In Armagh tonight the Primate of All Ireland, Archbishop Seán Brady, said new procedures introduced in Ferns should be quickly extended to all dioceses.
Dr Brady said he was shocked and saddened by the betrayal of innocence highlighted in the Murphy Inquiry report into the Church's handling of allegations of sexual abuse by priests in the Diocese of Ferns.
He welcomed Government plans to make the reckless endangerment of children a crime.
Meanwhile, Bishop Brendan Comiskey, who resigned as Bishop of Ferns at the height of the abuse controversy in 2002, welcomed the report.

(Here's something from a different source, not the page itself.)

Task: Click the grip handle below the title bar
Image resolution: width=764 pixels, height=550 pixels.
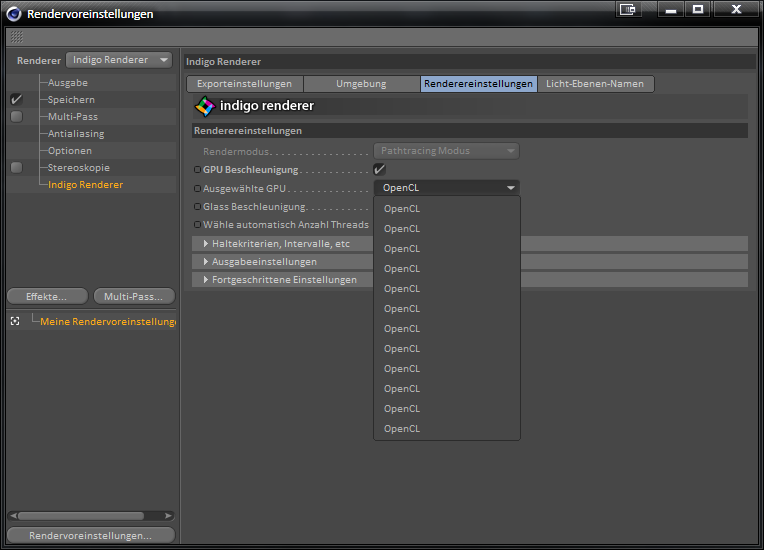Action: 16,37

He repeated how sorry he was for his inadequacies and for his failings and asked for forgiveness for them.
Bishop Comiskey said he had answered comprehensively the questions asked of him throughout the Ferns Inquiry to the best of his ability.
The Administrator of the Diocese of Ferns, Bishop Eamonn Walsh, has also welcomed the report and said he accepted its findings.
At a media conference in Gorey he apologised unreservedly for the ‘awful’ suffering of the abused, for the failure of the church authorities to act on the allegations, which he said, could have led to much of the abuse being avoided.
He said there were hard lessons to be learned and the diocese was committed to doing all it could to repair the harm that had been done. Bishop Walsh said this was going to be a long-term process.